- TASK PROMPT:
When you retype the records that follow, keep each word as it is and drop any pictures.

- THE DATA:
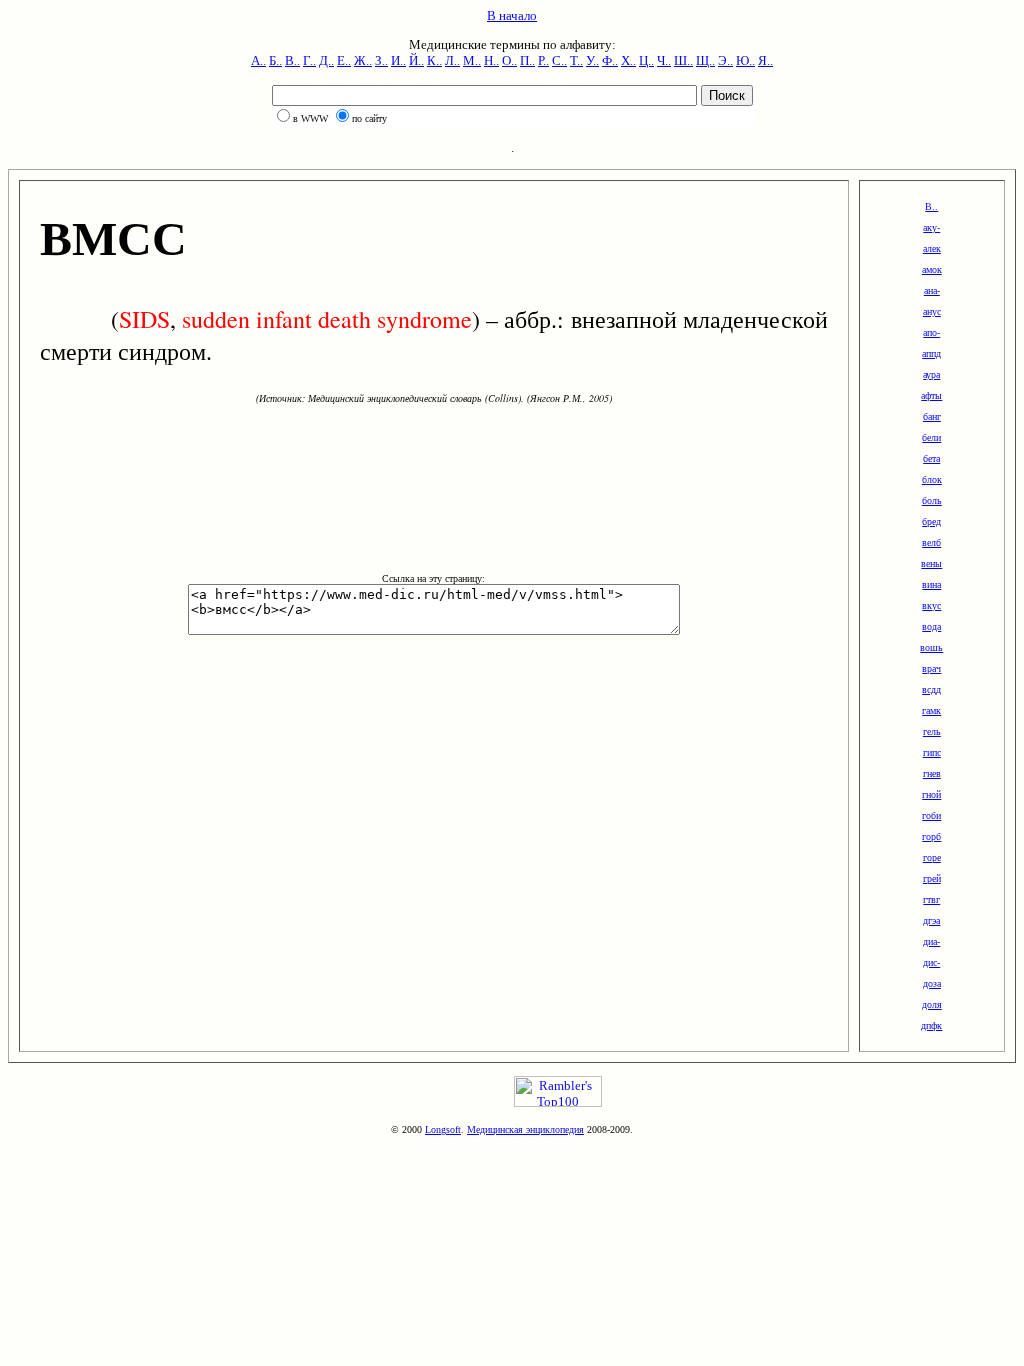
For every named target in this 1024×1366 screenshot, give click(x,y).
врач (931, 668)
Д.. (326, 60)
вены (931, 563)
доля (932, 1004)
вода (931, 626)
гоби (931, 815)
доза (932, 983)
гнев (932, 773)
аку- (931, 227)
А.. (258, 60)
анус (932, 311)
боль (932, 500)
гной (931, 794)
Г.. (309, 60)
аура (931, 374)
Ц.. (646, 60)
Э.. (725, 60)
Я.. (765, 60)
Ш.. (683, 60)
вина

- TASK OUTPUT:
For every named target in this 1024×1366 screenshot, give click(x,y).
врач (931, 668)
Д.. (326, 60)
вены (931, 563)
доля (932, 1004)
вода (931, 626)
гоби (931, 815)
доза (932, 983)
гнев (932, 773)
аку- (931, 227)
А.. (258, 60)
анус (932, 311)
боль (932, 500)
гной (931, 794)
Г.. (309, 60)
аура (931, 374)
Ц.. (646, 60)
Э.. (725, 60)
Я.. (765, 60)
Ш.. (683, 60)
вина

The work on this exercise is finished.